West is an irreplaceable part of the Afro-American studies department and the University

At tables outside the Science Center earlier this week, students were working feverishly to collect signatures for a petition to keep Fletcher University Professor Cornel R. West ’74 at Harvard. After a high-profile spat with University President Lawrence H. Summers this past fall, West has hinted that he may leave for Princeton University—where he taught before coming to Harvard—dealing a potentially devastating blow to Harvard’s vaunted Afro-American studies department.

West is a respected scholar and a mentor to many undergraduates. His loss would be one not just for the Afro-American studies department, but for the many students to whom he is an inspiration and an advisor. His books, such as Race Matters and The American Evasion of Philosophy: A Genealogy of Pragmatism and Post Analytic Philosophy have established his reputation as a deep-thinking and perspicacious author. His works are cited in scholarly journals very frequently; one ranking cited in the Journal of Blacks in Higher Education has shown that from 1996 to 2000, he was the second-most cited black academic in the social science literature.

It is unclear if his disagreement with Summers is the sole cause of West’s possible departure—he has been in poor health and may have other personal reasons for considering a move.
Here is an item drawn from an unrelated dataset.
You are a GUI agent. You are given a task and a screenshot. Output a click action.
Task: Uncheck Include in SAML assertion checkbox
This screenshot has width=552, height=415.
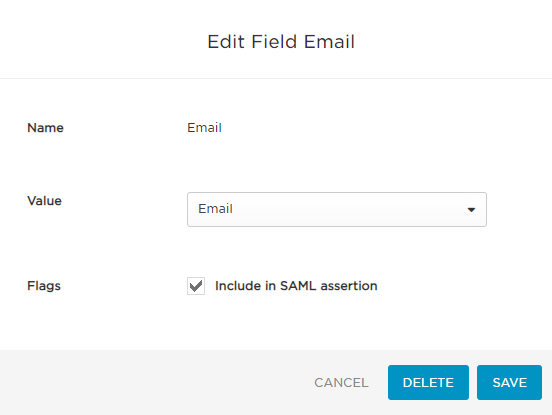(x=196, y=286)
Nevertheless, it was reported in December that Summers offended West in a meeting last fall. West’s departure would certainly be a political setback for Summers, who has been trying to establish his credibility with the Faculty after a hard-charging start. Thus, the 400 signatures that students have gathered address both West and Summers, asking the former to stay and the latter to show his commitment to keeping the best professors at Harvard.

Indeed, coming on the heels of Carswell Professor of Afro-American Studies and of Philosophy K. Anthony Appiah’s departure for Princeton, West’s loss would be a serious blow to the Afro-American studies department. West is part of the “dream team” of black scholars that former President Neil L. Rudenstine brought to Harvard during the 1990s. His departure would leave serious doubts that the department could retain its remaining luminaries. The bad feelings between West and Summers were reportedly cleared up after a meeting between the two men in early January. We commend both for their willingness to mend fences, but now is the time for Summers to actively try to persuade West to stay.

Faculty members also sense the seriousness of the situation. In February, 167 Faculty from across the University signed a letter urging that the “dream team” be kept intact. That letter, which was sent to Summers, was not intended to pressure Summers into doing more, according to its authors. They say it was meant to show the Faculty’s support for a strong Afro-American studies department that includes West.

But in the end, students would be the ones most affected by West’s departure. His class Afro-American Studies 10, “Introduction to Afro-American Studies” is one of the most popular at Harvard. West is an outspoken voice in the black community and is one of the most prominent progressives on campus.

West’s presence at Harvard would be impossible to replace. We urge him to stay.

Dissent: Que Sera, Sera

In light of the petition being circulated outside the Science Center this week, it appears that Fletcher University Professor Cornel R. West ’74 may be preparing to leave Harvard for Princeton. In spite of the proclamations of the petition organizers and the Staff, his loss would certainly not be a blow from which Harvard could never recover. Although not all of West’s scholarship has been as risible as his attempt to record a rap CD, it has certainly not added enough to the world of academia to render his departure “potentially devastating” to the University.

It has been made increasingly clear over the past few months that West has become disgruntled with the current Harvard administration. As a result something of a media circus has swirled around West and his clashes with University President Lawrence H. Summers. West’s departure would at least put an end to these divisive and distracting conflicts and would allow both West and the Afro-American studies department to focus anew on intellectual, and not political, pursuits.

We do not desire West’s departure, but if he is determined to leave, we wish him the best of luck at Princeton. Harvard will easily survive his loss.